En fait, il semble que le travail sur le plan énergétique soit le plus à même de traiter avec efficacité le problème de la douleur, que celle-ci concerne le corps physique ou l’émotionnel. À la jonction entre ces deux niveaux, les structures sont suffisamment denses et organisées pour qu’on puisse élaborer des stratégies précises et reproductibles sur tous. Ce plan est aussi suffisamment subtil pour pouvoir agir de manière globale sur les différents éléments qui constituent un être humain. Ainsi, l’acupuncture, l’homéopathie, la pharmacopée énergétique, agiront tant sur les plans physique que psychique. On peut être frappé par l’efficacité de quelques aiguilles, permettant d’effectuer une intervention chirurgicale sans anesthésie générale. La transformation et la guérison d’une pathologie mentale après l’administration d’une haute dilution d’un remède homéopathique n’en est pas moins surprenante. Enfin, en pratiquant ces disciplines d’une manière compatissante, en invoquant et en se plaçant sous la tutelle des forces de guérison universelles, l’effet thérapeutique peut dépasser les niveaux perceptibles et être à même de favoriser l’évolution du patient à travers les transformations qui lui sont imposées.
Prévenir vaut néanmoins mieux que guérir
Si la recherche d’un traitement efficace est utile, toute tentative de prévention l’est encore davantage. Après ce que nous avons défini, deux points méritent d’être soulignés:
Le maintien d’une bonne souplesse à tous les niveaux de l’individu est un facteur permettant une adaptation correcte aux contingences de l’existence. Ce qui se conçoit aisément au niveau physique a des correspondances aux niveaux énergétique et émotionnel.

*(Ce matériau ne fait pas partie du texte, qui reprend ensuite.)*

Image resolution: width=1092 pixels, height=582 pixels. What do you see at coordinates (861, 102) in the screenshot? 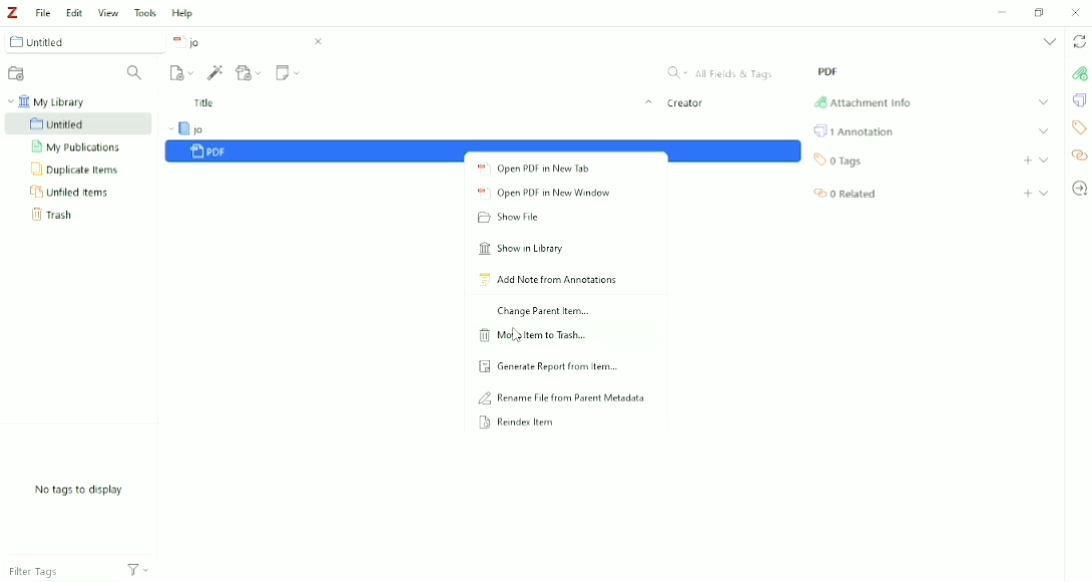
I see `Attachment Info` at bounding box center [861, 102].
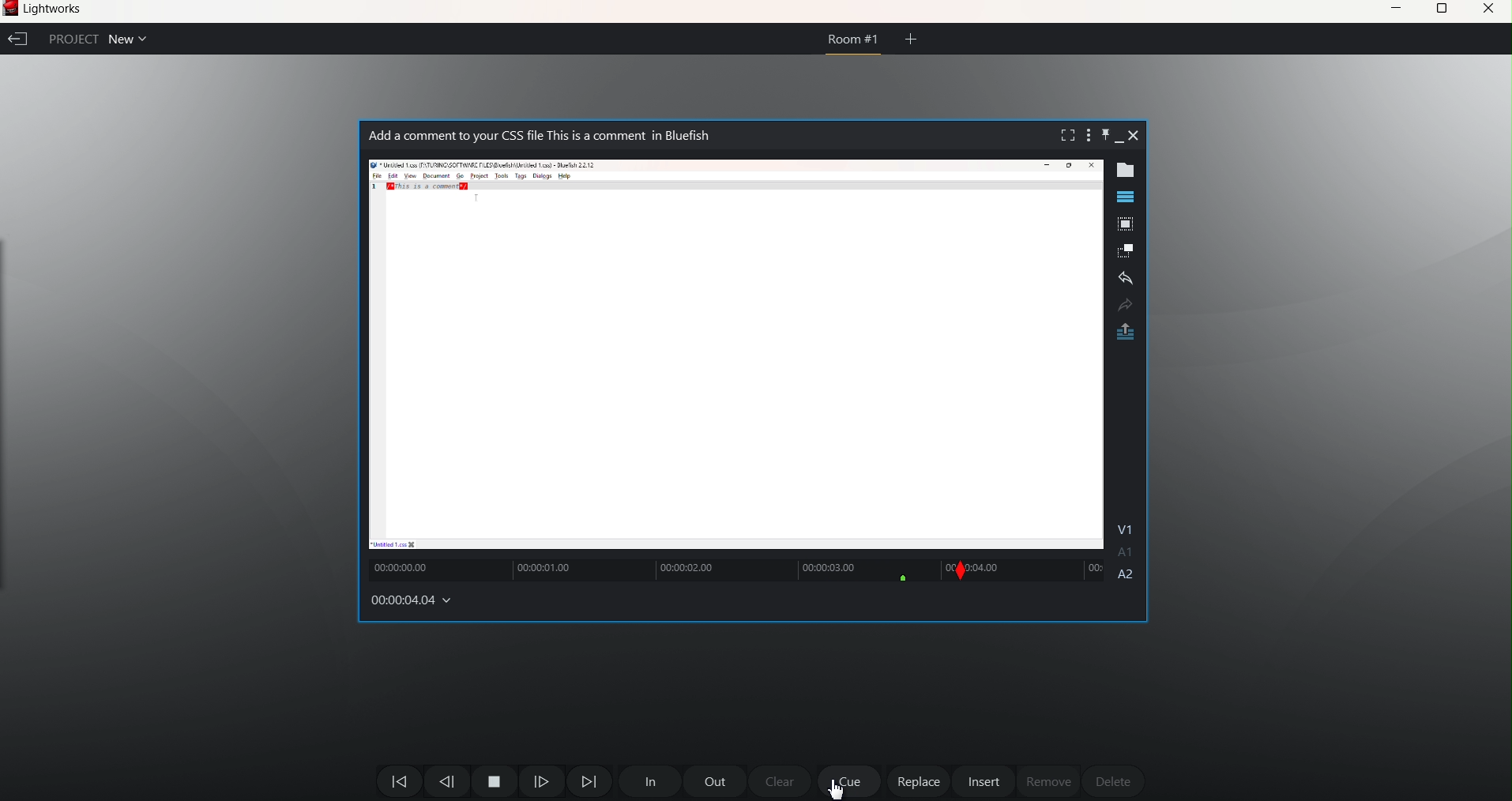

Un enraidissement ou une cristallisation aboutissent alors au dogme, à l’intolérance, à l’imperméabilité, qui coupent toute possibilité de croissance et d’évolution. Il est frappant de constater qu’une des caractéristiques de tous les sages et maîtres accomplis est une grande jeunesse d’esprit, la capacité de découvrir l’environnement et de s’y adapter. Le fonctionnement de l’enfant devient ainsi un exemple: sans a priori, il découvre le monde et s’y intègre avec une parfaite fluidité.
Il est également nécessaire, pour éviter la douleur et la souffrance, de cultiver un potentiel énergétique maximum. On constate en effet que l’affaiblissement dû à la perte d’énergie augmente fortement la sensibilité aux traumatismes, qu’ils soient physiques ou psychiques. Le cancéreux, épuisé par l’évolution de sa maladie ou par les traitements très lourds qu’il a subis, ressent d’une manière souvent intolérable des gestes aussi légers qu’une prise de sang. Une mauvaise nouvelle ou une contrariété est d’autant plus mal vécue qu’elle nous surprend dans un état de fatigue profond.
Il n’est pas possible de donner ici une liste exhaustive de tous les exercices ou pratiques permettant de développer ces qualités : on peut toutefois noter que les arts martiaux permettent, s’ils sont pratiqués avec régularité, d’accumuler et de canaliser l’énergie tout en développant souplesse et adaptabilité. Chi-Kong, Tai-Chi, Do-In apportent des résultats analogues, l’idéal étant de pouvoir aborder ces disciplines d’une manière traditionnelle, en tant que voies de réalisation spirituelle et sous la conduite d’un maître accompli. En effet, la progression ne se fait plus dès lors uniquement sur un plan horizontal mais englobe tous les niveaux de l’être pour l’amener à la réalisation, qui lui permettra de prendre conscience du caractère illusoire et relatif de sa douleur.